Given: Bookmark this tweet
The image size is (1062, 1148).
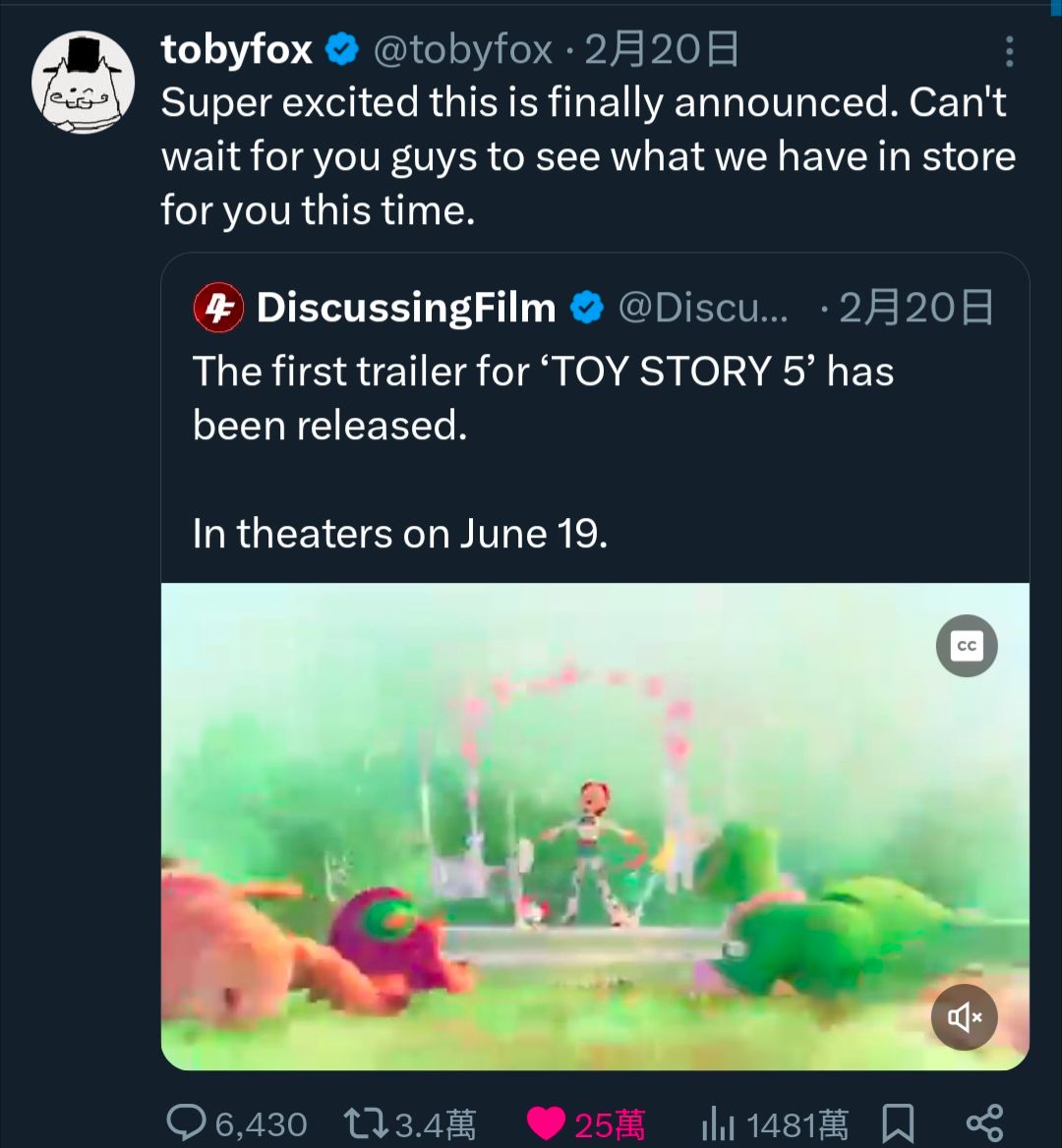Looking at the screenshot, I should (x=897, y=1122).
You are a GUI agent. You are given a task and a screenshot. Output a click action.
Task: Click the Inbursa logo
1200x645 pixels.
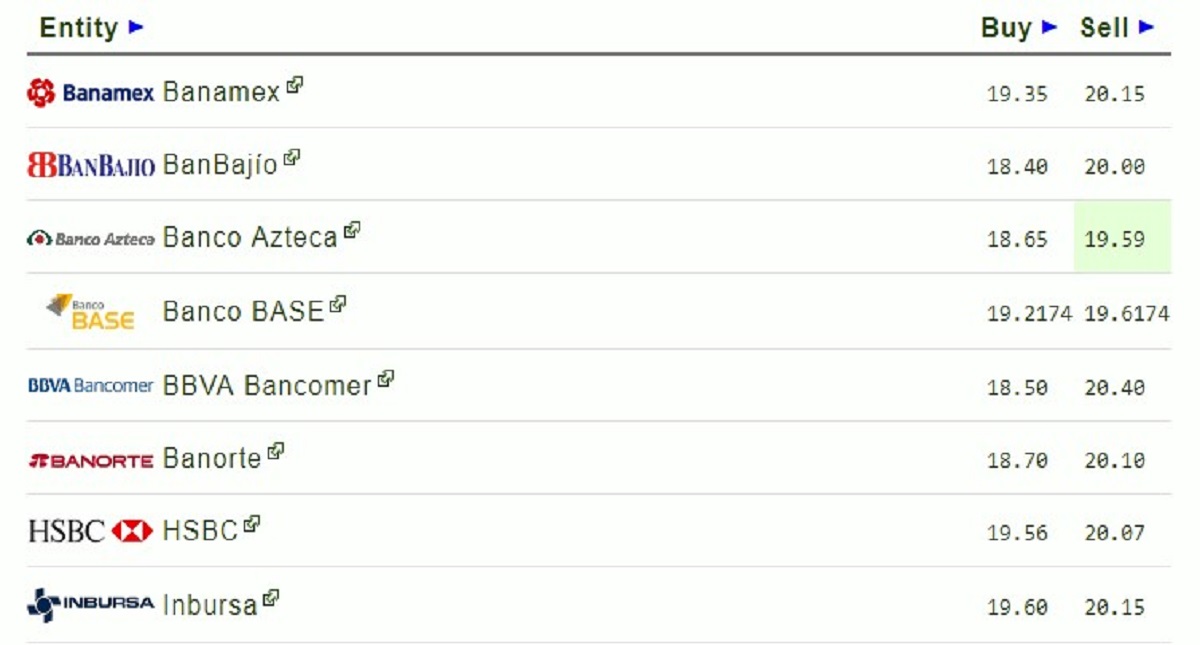click(90, 604)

WHAT THE TASK REQUIRES
Copy exactly the lines from the line that holds "The image size is (1062, 1148)." to the end of the listing, both included. Leave the pictures out.

RESPONSE
The image size is (1062, 1148).
Looking at the screenshot, I should (x=897, y=1122).
You are a GUI agent. You are given a task and a screenshot. Output a click action.
Task: Click the Inbursa logo
1200x645 pixels.
click(90, 604)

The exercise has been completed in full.